Berniat meninggal dunia, apalagi meminta meninggal dunia, tidak boleh dalam Islam. Bahwa saat melaksanakan ibadah haji tiba-tiba terhenti di jalan, misalnya karena terlalu lelah atau karena insiden sehingga jemaah meninggal dunia, peristiwa ini boleh. Bahkan mudah-mudahan ia mati syahid setara dengan jihad fi sabilillah. Meskipun tidak boleh meminta atau berniat meninggal dunia, setiap jemaah harus siap dan ikhlas kalau dipanggil Allah SWT. selamanya saat berhaji ini.
Berhaji tidak boleh ada niat lain selain berniat menjadi haji mabrur, termasuk berniat mati. Meskipun mabrur merupakan hak mutlak milik Allah, dalam implementasinya mabrur membutuhkan orang lain. Mabrur maknanya baik. Kalau tidak ada manusia lain, lalu jemaah yang mabrur akan berbuat baik kepada siapa ?
Karena pelaksanaan mabrur memerlukan manusia lain, sesungguhnya di dalam mabrur ada unsur sosial. Maka, kalau ingin menjadi jemaah haji yang mabrur, orientasikan kemabrurannya untuk kemaslahatan manusia lain dan lingkungan, bukan diekspresikan dengan kematian. Karena berorientasi bagi kemaslahatan manusia, niatkan bukan untuk meninggal dunia, tetapi untuk menjadi haji mabrur.
Bahkan, perang jihad fi sabilillah yang paling berpeluang bagi pelakunya untuk tewas pun tidak boleh diorientasikan untuk meninggal dunia. Hal ini karena jihad fi sabilillah tidak dimaksudkan untuk membuat kerusakan, termasuk merusak pribadi mujahidnya, melainkan justru untuk mempertahankan Islam agar tetap berjaya dan untuk menghindari fitnah. Namun karena jihad sangat dekat dengan kematian, maka para pelakunya harus setiap saat bersedia syahid.
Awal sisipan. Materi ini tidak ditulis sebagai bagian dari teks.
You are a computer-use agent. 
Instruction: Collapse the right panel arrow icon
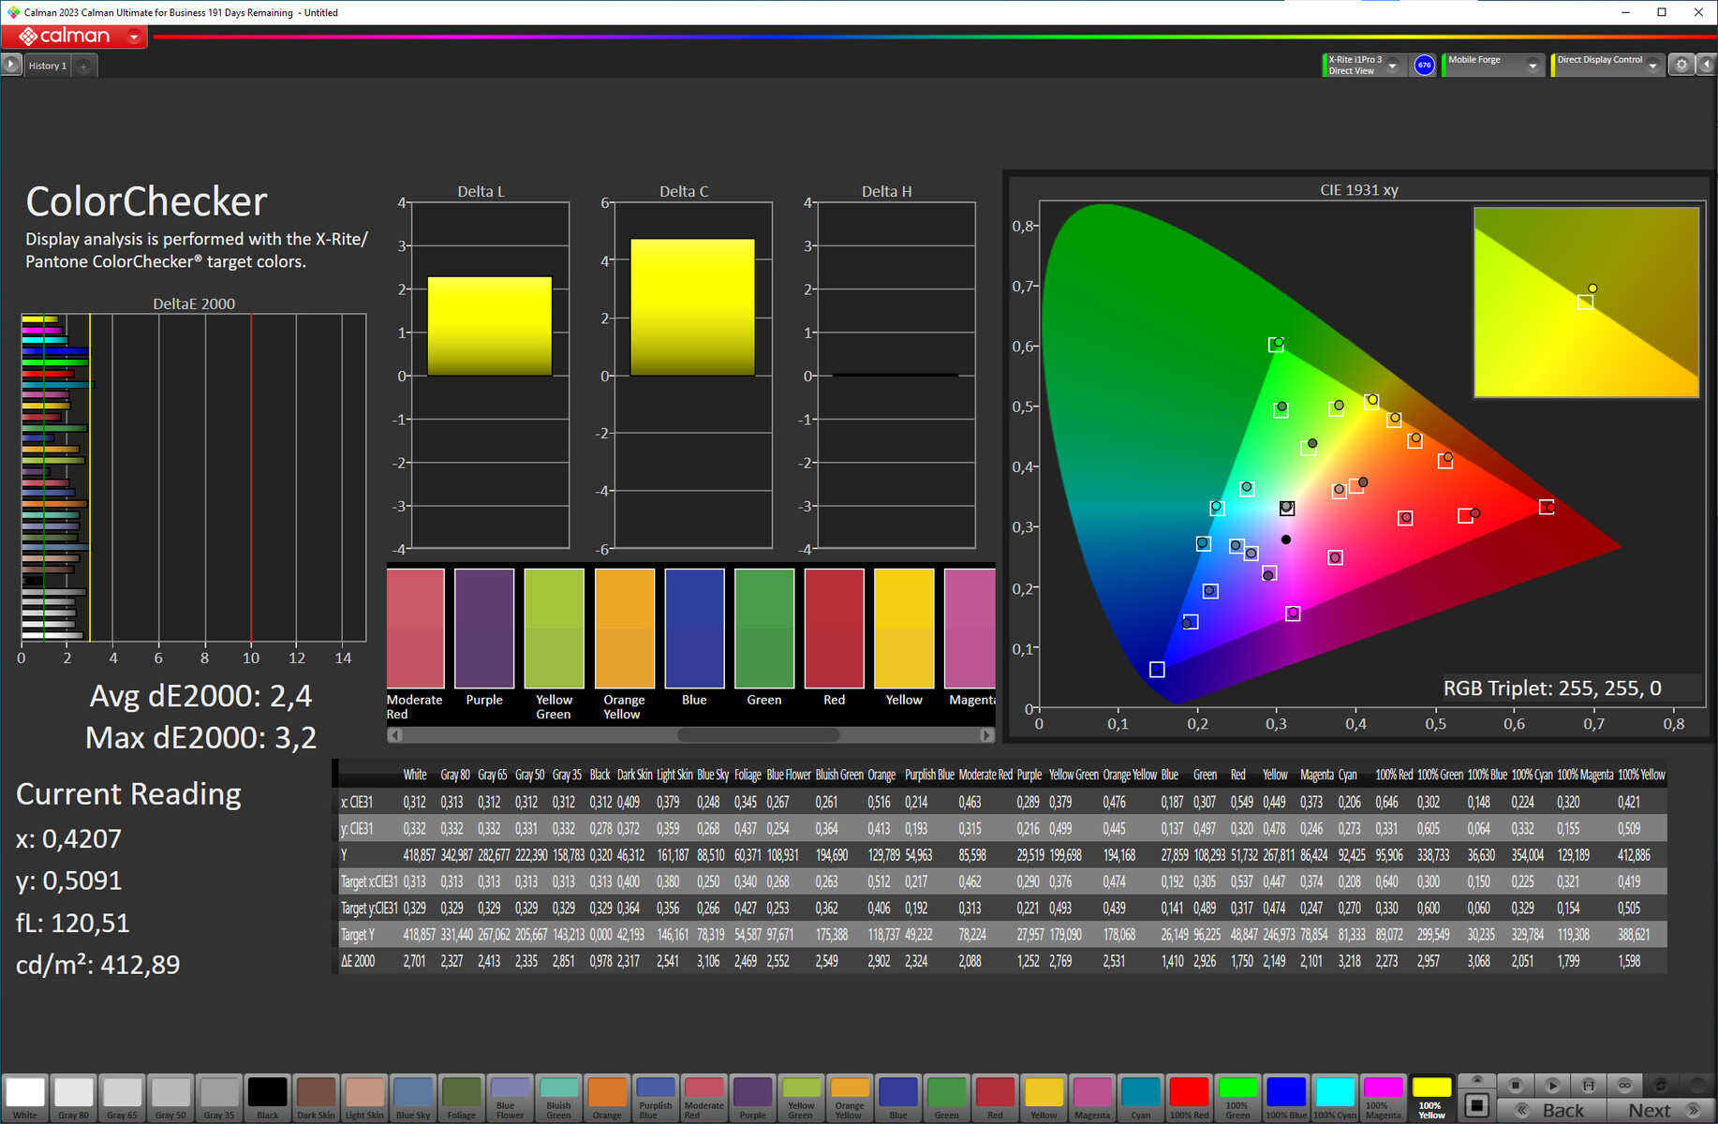pos(1706,65)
Sebagian masyarakat yang memiliki keluarga penderita sakit jiwa ada juga yang diberangkatkan ke Tanah Suci. Tujuannya, dengan menyentuh Tanah Suci, diharapkan mereka bisa sembuh. Menghadapi jemaah yang demikian, Balai Pengobatan Haji Indonesia (BPHI) menyiapkan ruang khusus untuk mereka. Bahkan, panitia menyiapkan dokter dan perawat khusus.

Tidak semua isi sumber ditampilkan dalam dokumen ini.